The smell of the baby’s rank sweat seemed all about her, as the little body wasted away and the face resting on her arm became more and more like a skull as she looked down on it. The days and nights went by — few or many she never knew, but it could not have been very many — and a night came when she sat holding the baby as usual, wrapped in a shawl. It seemed to her that Elizabeth was breathing more easily — just a little more easily — that perhaps her little wasted body was not so burning hot. Anne was very tired; so tired with her long watching that the branched sprays of woolwork peonies and clove carnations on the bed curtains seemed to sway and waver, though tonight there was no wind.

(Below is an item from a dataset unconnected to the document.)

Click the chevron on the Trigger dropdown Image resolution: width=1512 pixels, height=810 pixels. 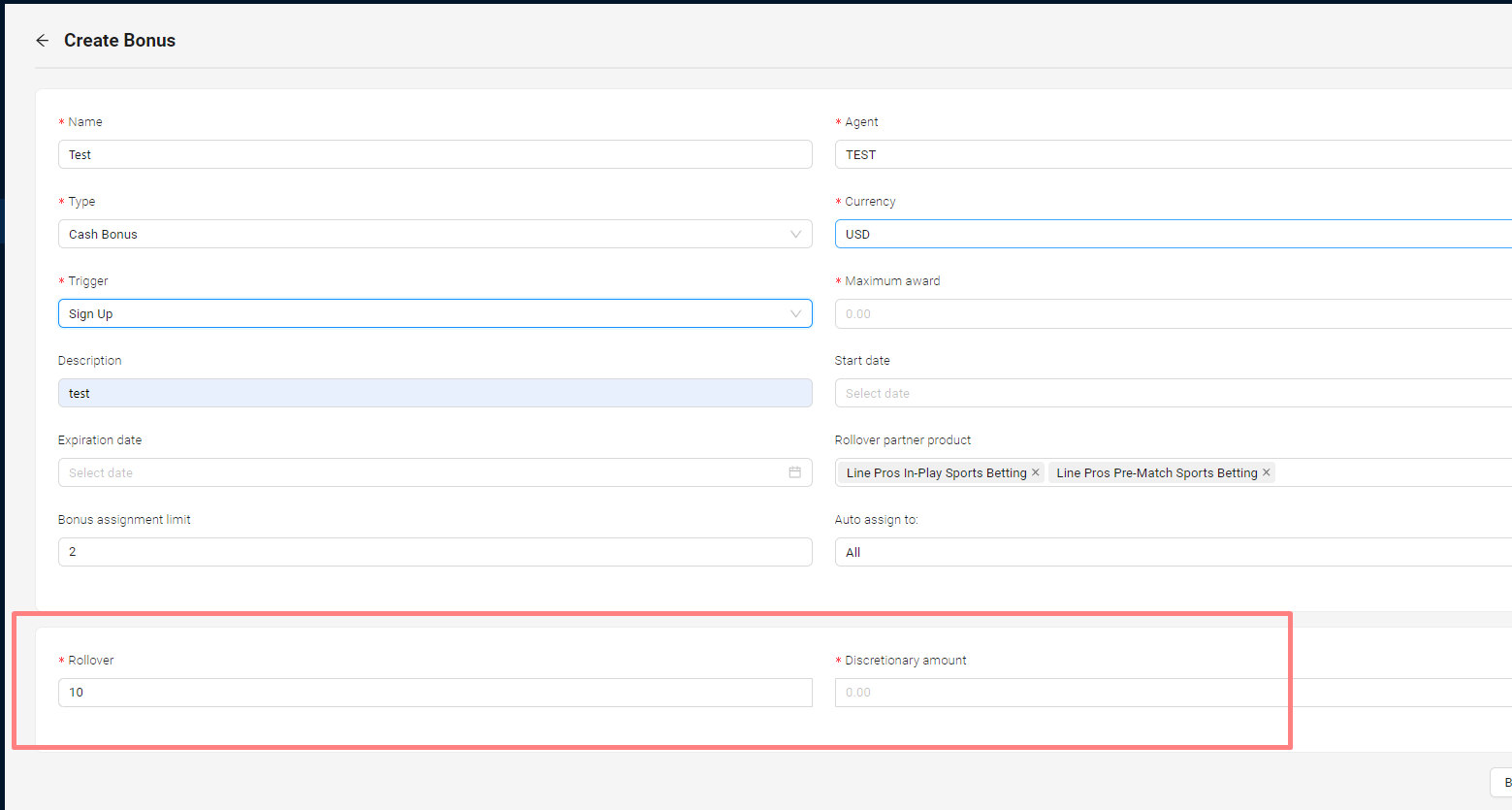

Not knowing that she did so, she must have dozed for a few moments, Elizabeth in her arms, and the next thing she knew was the light of a candle falling full on her face, and Christian bending over her, trying to take the baby from her.
‘Lay the bairn down, my dear, it’s over. Dinna tha’ see it’s over?’ Christian said, and her warm tears fell on Anne’s hand.
She looked down, bewildered, into the little face, and understood. What she held in her arms was not Elizabeth any more, not even the outer semblance of Elizabeth; only a shrivelled wax doll.
The baby was buried among her ancestors who lay effigied in stone and alabaster on their canopied tombs. But still, though the sweating sickness did not spread, Mr King continued to come. Now it was to visit Lady Fairfax, ‘If Lady Fairfax would but give way, it would disperse the dangerous humours in her blood,’ he said to her husband; but to himself he put it more straightly, ‘Why canna’ the lass weep, like another one?’
But Anne could not weep. All the days long she walked; up and down the long gallery, to and fro along the passages of the great house, up one staircase and down another, from the kitchen
garden to the herber, from the herber to the rose garden where a few frail pink flowers still clung to the Autumn Damask, and so back to the long gallery again, with a swift light step as though she were seeking something. She was perfectly rational: often she tried to stop herself, to sit down to table with the household, to work at her embroidery or in the still-room; but always before long she would spring up and return to that wild swift weary pacing.
They kept Little Moll away from her in those days, and she did not ask for her. She did not want the child, any child, yet. Frances Fairfax would have come to her, but that, too, would have meant a child, since small William was not yet weaned though the next was on the way. And she had Christian.
But even Christian could not be with her all the time, and towards dusk of a grey October day she found herself alone in the bower. She had been trying to work at her embroidery, but the stitches went glaringly awry, and the wild restlessness rose in her until it could not be denied.
There was nobody in the long gallery, nobody to stop her as she sped down the steep circular stair to a side door giving on the garden. The storm leapt at her in greeting as she tore it open, all but wrenching it from her grasp, and the chill soft rain was all about her. She left the door wide, the storm streaming into the house, and ran for the gate in the wall giving on to the bridlepath that ran uphill through the woods.
The light was beginning to fade as she came out on to the open moor, and she saw the clouds flying low and the rain-mist driving across the dun heather. Ahead of her the track ran on, bordered on one side by a dry stone wall whose grey held all the colours of a gull’s wing. Anne walked on blindly, instinctively making for the high places, for the moors that rose and fell like the billows of a great sea against the sky line. The storm beat about her like great wings as she climbed, and all the wild unrest within her cried out to it in kinship, finding its own expression in the turmoil of the wind.